(PROVIDED RECORDS)
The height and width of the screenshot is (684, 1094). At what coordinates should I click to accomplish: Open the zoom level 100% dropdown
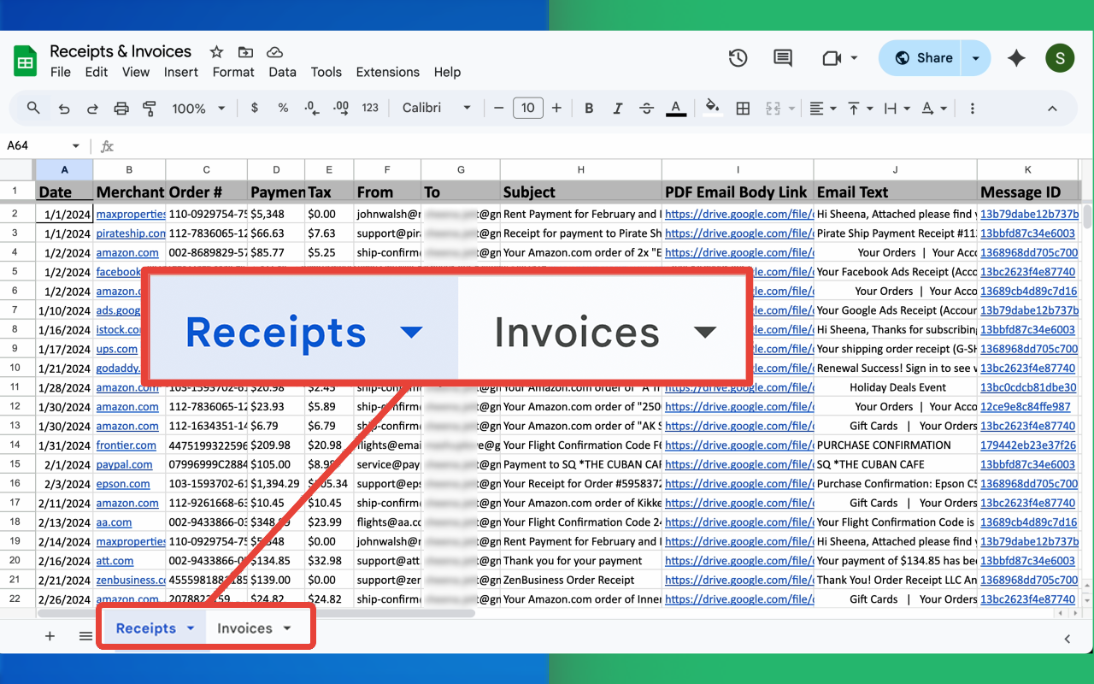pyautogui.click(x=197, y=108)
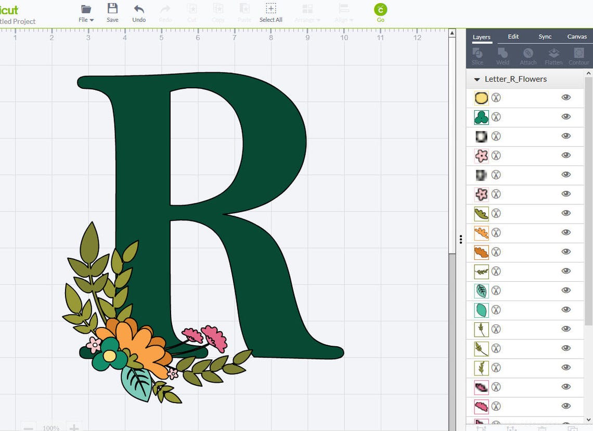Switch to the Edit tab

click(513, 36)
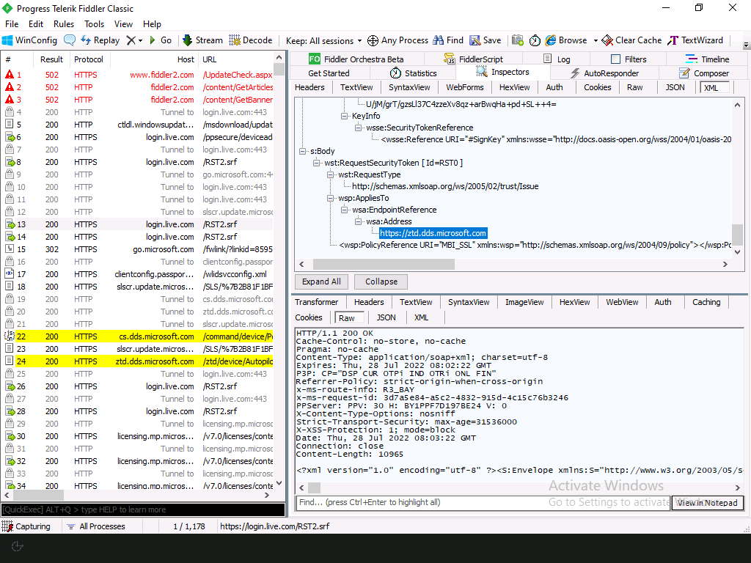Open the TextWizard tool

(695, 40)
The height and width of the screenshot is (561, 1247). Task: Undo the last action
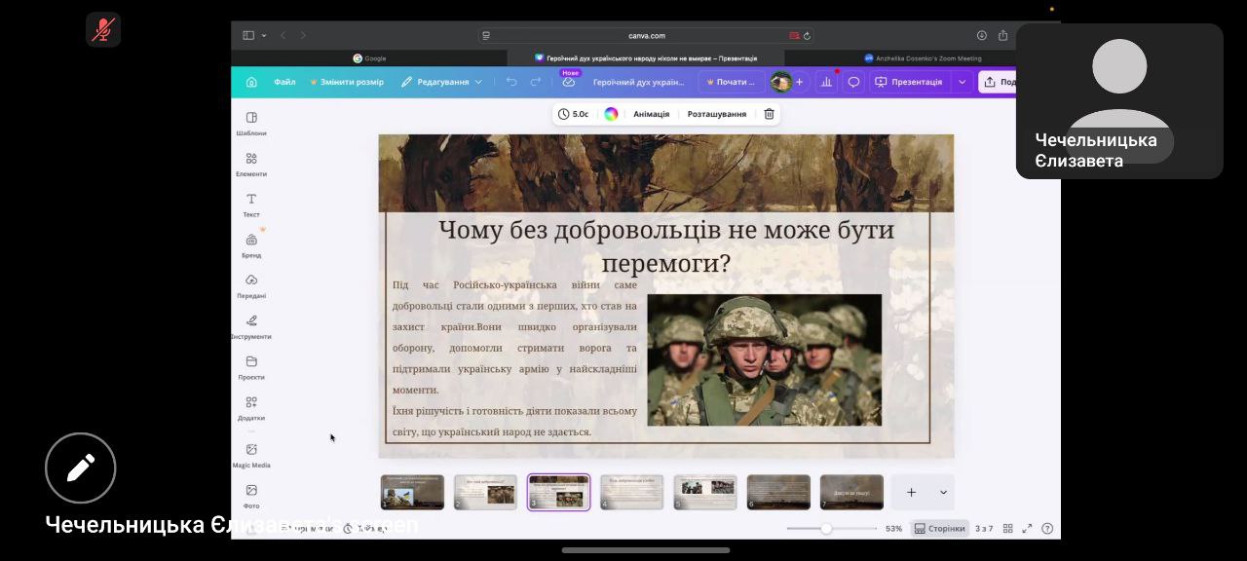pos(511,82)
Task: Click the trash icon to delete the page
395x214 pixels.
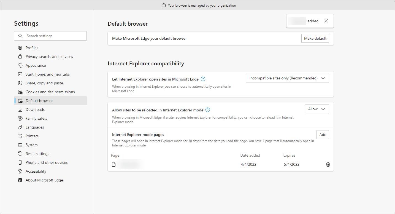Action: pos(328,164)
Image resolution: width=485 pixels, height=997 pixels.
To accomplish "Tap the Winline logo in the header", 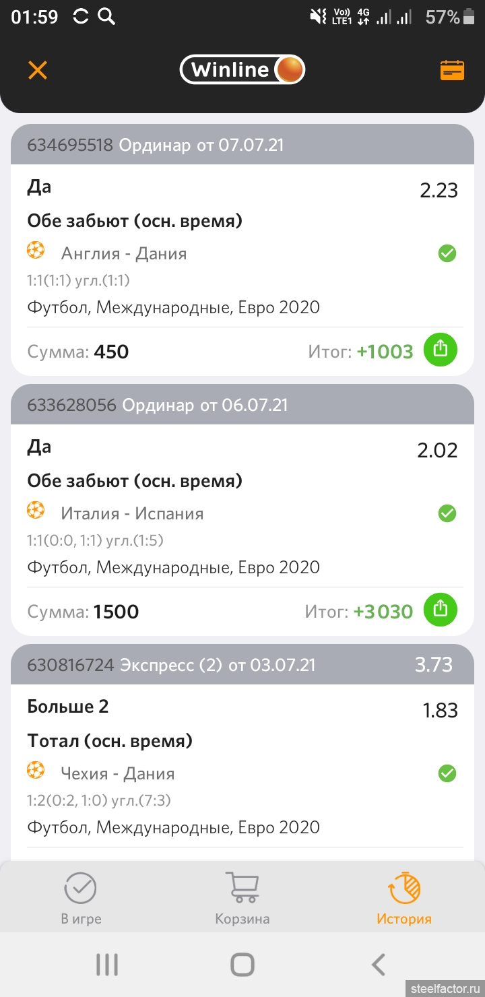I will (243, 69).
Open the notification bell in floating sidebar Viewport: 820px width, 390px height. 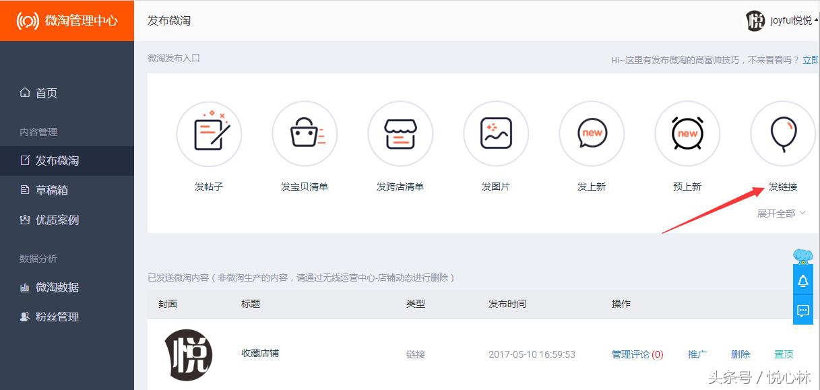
...
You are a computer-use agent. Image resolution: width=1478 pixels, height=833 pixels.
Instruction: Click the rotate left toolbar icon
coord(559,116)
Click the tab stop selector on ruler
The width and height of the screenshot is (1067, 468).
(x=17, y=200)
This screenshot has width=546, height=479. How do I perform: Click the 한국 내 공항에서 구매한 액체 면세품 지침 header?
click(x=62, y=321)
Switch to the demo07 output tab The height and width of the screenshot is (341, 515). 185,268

(ACTIVITY) Look through the data above. Find each line with the string "Image" and copy it.

(ANSWER FOR THIS EXERCISE)
Image resolution: width=485 pixels, height=997 pixels.
You are a computer-use agent. Image resolution: width=1478 pixels, height=833 pixels.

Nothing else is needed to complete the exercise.